|Beltsville \ BARC Animal & Natural Resources Animal Improvement Programs|
Changes to evaluation system (December 2010)
Evaluations using 2,900 markers
By Paul VanRaden, George Wiggans, Tad Sonstegard, Curt Van Tassell, Katie Olson, Tabatha Cooper, and Lillian Bacheller
Genotypes from a 2,900 (3K) marker panel developed by Illumina (San Diego, CA) in cooperation with the Bovine Functional Genomics Laboratory (Beltsville, MD) were included as a data source for genomic evaluations beginning in September 2010. Animals with 3K genotypes had unofficial evaluations in monthly XML files distributed to cooperators until those evaluations became official in December 2010. Multiple marker sets are included in the same evaluation by imputing all genotypes to the highest density.
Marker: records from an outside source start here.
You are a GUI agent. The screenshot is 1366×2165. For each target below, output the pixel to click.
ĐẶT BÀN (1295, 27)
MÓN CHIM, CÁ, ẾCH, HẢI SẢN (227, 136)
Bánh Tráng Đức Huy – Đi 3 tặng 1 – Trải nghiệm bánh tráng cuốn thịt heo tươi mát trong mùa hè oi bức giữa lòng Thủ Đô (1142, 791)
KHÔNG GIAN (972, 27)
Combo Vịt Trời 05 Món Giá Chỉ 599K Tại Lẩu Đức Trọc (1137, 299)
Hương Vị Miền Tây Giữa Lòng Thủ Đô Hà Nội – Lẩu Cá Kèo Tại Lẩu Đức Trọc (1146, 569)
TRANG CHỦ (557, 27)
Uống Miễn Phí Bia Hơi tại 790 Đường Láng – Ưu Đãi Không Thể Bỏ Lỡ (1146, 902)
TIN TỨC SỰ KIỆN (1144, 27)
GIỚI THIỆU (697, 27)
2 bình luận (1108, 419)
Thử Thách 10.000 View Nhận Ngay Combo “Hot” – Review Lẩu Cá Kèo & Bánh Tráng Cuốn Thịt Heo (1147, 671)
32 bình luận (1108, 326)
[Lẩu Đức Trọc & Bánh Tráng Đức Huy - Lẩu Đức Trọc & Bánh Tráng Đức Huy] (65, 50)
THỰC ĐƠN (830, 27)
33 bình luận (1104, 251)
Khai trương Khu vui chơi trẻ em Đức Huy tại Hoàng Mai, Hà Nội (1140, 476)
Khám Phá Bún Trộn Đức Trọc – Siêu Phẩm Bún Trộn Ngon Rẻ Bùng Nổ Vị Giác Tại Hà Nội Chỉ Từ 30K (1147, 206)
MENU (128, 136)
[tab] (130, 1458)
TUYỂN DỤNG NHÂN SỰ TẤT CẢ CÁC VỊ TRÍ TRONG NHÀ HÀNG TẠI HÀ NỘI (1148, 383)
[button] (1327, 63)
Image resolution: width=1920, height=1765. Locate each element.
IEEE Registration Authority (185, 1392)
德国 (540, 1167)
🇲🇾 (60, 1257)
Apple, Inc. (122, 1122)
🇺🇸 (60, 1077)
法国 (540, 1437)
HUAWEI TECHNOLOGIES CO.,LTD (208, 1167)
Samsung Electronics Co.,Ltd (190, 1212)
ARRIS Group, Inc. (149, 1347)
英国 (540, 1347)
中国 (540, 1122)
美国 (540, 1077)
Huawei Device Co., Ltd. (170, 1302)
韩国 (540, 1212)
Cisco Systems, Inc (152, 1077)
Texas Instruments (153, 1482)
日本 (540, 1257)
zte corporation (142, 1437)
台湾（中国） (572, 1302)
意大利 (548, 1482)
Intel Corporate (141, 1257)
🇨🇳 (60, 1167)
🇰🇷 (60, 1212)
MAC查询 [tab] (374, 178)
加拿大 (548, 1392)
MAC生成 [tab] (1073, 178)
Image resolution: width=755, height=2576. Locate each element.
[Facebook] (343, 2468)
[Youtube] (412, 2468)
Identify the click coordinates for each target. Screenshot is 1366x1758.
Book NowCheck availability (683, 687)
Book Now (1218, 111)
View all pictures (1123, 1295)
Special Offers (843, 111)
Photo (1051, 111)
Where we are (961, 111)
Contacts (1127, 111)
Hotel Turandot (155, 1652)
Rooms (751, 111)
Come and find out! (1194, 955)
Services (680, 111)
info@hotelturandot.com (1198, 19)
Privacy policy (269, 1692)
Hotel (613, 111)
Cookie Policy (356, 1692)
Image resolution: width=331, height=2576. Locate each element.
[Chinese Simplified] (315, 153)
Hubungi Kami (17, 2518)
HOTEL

Accuracy of imputation was improved by correcting the locations of several markers on the bovine map using information provided by collaborators at the Universities of Maryland, Missouri, and Guelph. Numbers of markers used are currently 42,503 from version 1 of the BovineSNP50 BeadChip (50K), 41,019 from version 2 of the 50K chip (50K_V2), and 2,614 from the 3K chip. The 3K chip also includes 14 Y-chromosome markers that are not on the 50K chips; those markers are used only for sex determination.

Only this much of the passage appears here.